- _Task_
Each line from the start of the entries through the line that contains "Toggle closed captions CC button" should be output exactly, please.

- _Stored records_
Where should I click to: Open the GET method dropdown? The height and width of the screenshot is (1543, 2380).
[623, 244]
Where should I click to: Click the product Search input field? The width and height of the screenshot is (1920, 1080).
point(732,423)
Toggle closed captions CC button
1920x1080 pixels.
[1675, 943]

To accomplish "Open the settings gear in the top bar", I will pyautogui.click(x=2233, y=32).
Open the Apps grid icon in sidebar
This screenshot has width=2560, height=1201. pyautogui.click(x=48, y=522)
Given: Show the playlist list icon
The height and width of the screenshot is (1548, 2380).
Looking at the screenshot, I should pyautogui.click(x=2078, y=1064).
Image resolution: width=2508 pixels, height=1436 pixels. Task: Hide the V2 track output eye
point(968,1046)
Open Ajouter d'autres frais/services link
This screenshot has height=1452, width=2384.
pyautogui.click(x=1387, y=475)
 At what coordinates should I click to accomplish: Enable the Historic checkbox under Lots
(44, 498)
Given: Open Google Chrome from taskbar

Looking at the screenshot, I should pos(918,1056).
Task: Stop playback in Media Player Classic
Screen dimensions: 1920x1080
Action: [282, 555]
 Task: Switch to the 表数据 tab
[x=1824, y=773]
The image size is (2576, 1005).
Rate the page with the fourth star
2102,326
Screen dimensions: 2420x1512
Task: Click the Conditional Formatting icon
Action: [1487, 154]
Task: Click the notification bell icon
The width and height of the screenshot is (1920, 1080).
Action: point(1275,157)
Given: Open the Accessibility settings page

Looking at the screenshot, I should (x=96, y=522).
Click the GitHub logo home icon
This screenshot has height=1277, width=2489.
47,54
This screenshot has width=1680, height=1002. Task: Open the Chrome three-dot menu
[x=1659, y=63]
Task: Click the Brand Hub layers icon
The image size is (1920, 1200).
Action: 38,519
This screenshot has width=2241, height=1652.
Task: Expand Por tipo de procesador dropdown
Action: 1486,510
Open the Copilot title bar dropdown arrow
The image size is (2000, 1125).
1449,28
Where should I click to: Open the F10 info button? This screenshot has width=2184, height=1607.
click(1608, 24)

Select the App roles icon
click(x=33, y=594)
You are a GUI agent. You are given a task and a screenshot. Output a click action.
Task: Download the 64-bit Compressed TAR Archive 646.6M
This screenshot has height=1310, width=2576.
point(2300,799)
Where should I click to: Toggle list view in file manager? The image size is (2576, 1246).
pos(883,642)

- _Finished exercise_
Where should I click to: Open the GET method dropdown? The height and width of the screenshot is (1543, 2380).
[623, 244]
Where should I click to: Click the product Search input field? The width and height of the screenshot is (1920, 1080).
point(732,423)
Toggle closed captions CC button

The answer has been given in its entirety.